Pierwsza część noweli w odcinkach. Tekst opublikowany również na łamach pierwszego numeru miesięcznika LINIA, który znajdziesz TUTAJ.
Część pierwsza
Pociąg
ruszył z oporem czterdziestokilkuletnich mechanizmów. Budy z kebabami i
blaszane ciuchlandy, tak fatalnie reprezentujące Pruszków na stacji linii
Warszawskiej Kolei Dojazdowej, zniknęły za zakrętem.

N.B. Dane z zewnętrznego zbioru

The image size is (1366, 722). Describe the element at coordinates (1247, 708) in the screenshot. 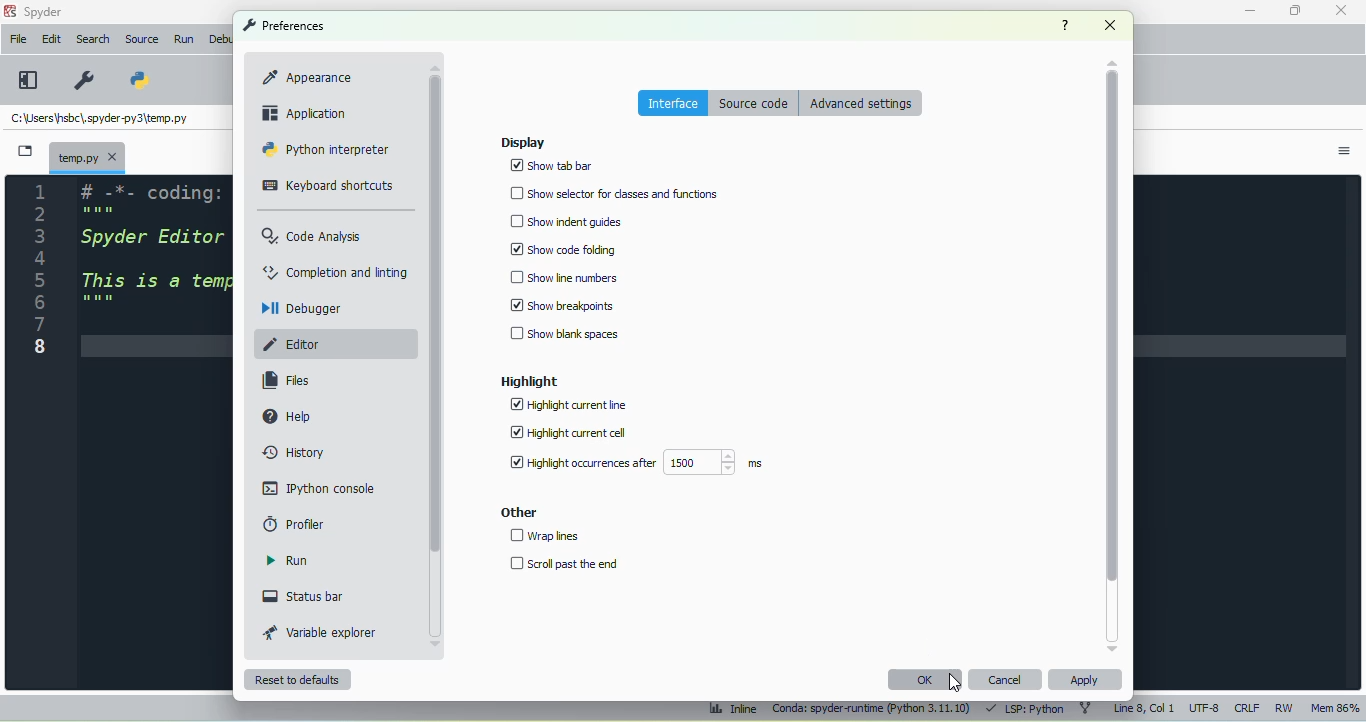

I see `CRLF` at that location.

Gabriela Szyller po raz
kolejny przyłapała się na tym, że rękawem usiłuje zetrzeć z szyby kilkuwarstwowe
brudne smugi. Okolica zieleniała w miarę zbliżania się do Komorowa, potem znów
przedzierzgnęła się w pokaz domów jednorodzinnych Nowej Wsi Warszawskiej. I te
przeszły wreszcie w maleńkie domeczki umiejscowione w siatce ogródków działkowych
oraz bladożółte pola po jednej stronie torów. Po drugiej – podmokłe polany,
zbyt malownicze, by nazwać je bagnami, a jednocześnie wystarczająco zdradliwe,
by wzbudzały obawę.
Tę
okolicę już pamiętała – za moment będzie w domu.
Kolejka
zwolniła i łagodnie zatrzymała się na stacji w Otrębusach. Gabriela przepuściła
w przejściu starszą panią, dając sobie czas na uspokojenie irracjonalnego
ucisku w brzuchu, i wreszcie zeszła po schodkach. Wgapiła się w budyneczek
przed sobą, mieszczący, jak głosił mrugający napis, serwis laptopów. Przez
moment nie była w stanie wymyślić niczego poza oburzonym: „tego wcześniej tu
nie było!”.
–
Gab? – Tuż obok jak spod ziemi (bo wyskoczył zza budyneczku, którego istnienia
nie chciała zaakceptować) pojawił się niziutki blondwłosy mężczyzna.
–
Tak...? – odpowiedziała zachowawczo. Twarz niby znajoma, ale jak mogła pamiętać
ludzi, których nie widziała od dziesięciu lat z hakiem? Przesunęła przed siebie
walizkę na kółkach niby tarczę.
–
Cudownie cię widzieć! – rozpromienił się znajomy-nieznajomy, najwyraźniej
biorąc jej niepewny uśmiech za dowód na to, że został rozpoznany. Nim zdążyła
zareagować, chwycił rączkę od walizki i przyciągnął do siebie bagaż jej życia.
– Wezmę to, dość już się nadźwigałaś. Jak podróż? Śmiesznie tak wracać na stare
śmieci, prawda?
–
Tak...? – powtórzyła tym samym zdystansowanym tonem.
Wreszcie
zorientował się, że oszołomienie Gabrieli nie jest żartem na dzień dobry,
uśmiech – szczery i na swój sposób dziecięcy – zbladł mu jednak tylko na
moment.
–
Korzewski – podpowiedział uprzejmie. – Ten młodszy.
Pamięć
Gabrieli rozpędzała się równie powoli i mozolnie, jak obdrapane wagony kolejki,
z której dopiero co wysiadła. Gab otworzyła w wyobraźni album ze zdjęciami
twarzy z czasów, gdy zamiast dzwonić do kolegów i koleżanek szło się pod ich
dom i wrzeszczało pod oknem tak długo, aż ktoś wyjrzał. Kilka z tych twarzy
było wystarczająco wyraźnych, by mogła przyporządkować je do imion i nazwisk.
Był wśród nich Korzewski, ale inny – Artur. Jego młodszy brat majaczył w tle
jako jasnowłosy karzełek, którego przezywali Paluchem i któremu nigdy nie
pozwalali się z nimi, starszymi, bawić, wobec czego zapisał się we
wspomnieniach jedynie jako tło. Gab nie pamiętała nawet jego imienia; po głowie
kołatało się jej jedynie kpiarskie przezwisko.
–
Oczywiście, teraz pamiętam – skłamała niezgrabnie. Zastanawiała się, czy
wyszłaby na przeczuloną panikarę, gdyby wyrwała Paluchowi Korzewskiemu walizkę.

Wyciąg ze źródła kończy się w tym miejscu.